I also use it as a poor man processing queue for some of my personal tools
where a machine will place a file in a specific folder and another worker
machine will notice and pick it up and further process it saving it to a
different place where a third machine will do its job, like an assembly line
(and the machines are in different countries), quite easy to setup for very
simple tasks

------
kamme
I use dropbox and LAMP together to 'distribute' small projects.

Basically I install dropbox on a linux box, and use apache's mod_vhost_alias
to automatically map incoming requests to the correct folder. Most of the time
I use sqlite as DB storage so the file stays in the dropbox folder.

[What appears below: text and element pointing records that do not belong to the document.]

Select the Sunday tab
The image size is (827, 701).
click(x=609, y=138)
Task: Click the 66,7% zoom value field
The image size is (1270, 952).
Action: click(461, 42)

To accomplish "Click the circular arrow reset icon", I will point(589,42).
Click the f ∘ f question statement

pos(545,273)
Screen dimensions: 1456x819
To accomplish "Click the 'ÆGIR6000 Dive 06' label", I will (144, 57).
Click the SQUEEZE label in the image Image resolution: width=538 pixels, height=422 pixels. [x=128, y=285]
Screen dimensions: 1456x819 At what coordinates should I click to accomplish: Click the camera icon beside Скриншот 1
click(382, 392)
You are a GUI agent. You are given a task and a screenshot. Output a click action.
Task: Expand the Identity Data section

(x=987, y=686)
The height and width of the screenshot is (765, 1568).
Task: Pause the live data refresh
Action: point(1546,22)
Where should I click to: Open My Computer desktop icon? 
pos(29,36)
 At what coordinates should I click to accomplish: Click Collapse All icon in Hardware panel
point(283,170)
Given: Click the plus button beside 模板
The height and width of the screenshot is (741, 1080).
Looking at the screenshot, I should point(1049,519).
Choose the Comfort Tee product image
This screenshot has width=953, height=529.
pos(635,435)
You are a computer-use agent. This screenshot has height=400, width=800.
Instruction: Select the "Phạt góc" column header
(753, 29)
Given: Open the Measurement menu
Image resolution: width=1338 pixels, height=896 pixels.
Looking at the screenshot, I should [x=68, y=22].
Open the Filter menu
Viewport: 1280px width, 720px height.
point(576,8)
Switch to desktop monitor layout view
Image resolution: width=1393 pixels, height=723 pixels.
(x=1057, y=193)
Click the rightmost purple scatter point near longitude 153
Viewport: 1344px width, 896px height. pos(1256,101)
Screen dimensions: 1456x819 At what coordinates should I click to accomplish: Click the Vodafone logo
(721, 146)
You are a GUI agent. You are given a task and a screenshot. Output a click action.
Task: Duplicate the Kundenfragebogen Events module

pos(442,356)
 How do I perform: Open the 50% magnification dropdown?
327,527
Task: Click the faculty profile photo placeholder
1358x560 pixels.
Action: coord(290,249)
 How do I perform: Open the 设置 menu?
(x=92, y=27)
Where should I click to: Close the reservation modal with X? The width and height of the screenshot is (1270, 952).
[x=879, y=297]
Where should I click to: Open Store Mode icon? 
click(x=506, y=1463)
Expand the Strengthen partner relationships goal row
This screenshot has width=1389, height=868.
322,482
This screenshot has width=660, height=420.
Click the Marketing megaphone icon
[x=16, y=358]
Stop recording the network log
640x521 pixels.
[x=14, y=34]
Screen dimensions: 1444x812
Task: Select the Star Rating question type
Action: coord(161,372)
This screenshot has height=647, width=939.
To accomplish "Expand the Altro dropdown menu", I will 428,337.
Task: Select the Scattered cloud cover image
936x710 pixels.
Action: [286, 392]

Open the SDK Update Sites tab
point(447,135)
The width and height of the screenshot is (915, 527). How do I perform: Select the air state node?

When I want to put changes online I just copy/paste the files. Of course this
is no way of working when you have bigger sites or sites that have a lot of db
changes, but when you get there you better find more suitable hosting then the
one I have anyway.

I like this way because the dropbox folder is synced with my netbook and
macbook as well, so my setup is quite portable!

------
jawher
A small trick: Because Dropbox can only watch and sync one directory, and
because I don't want to move all my stuff in that directory, I create symbolic
links to the stuff I want sync'ed in the Dropbox directory.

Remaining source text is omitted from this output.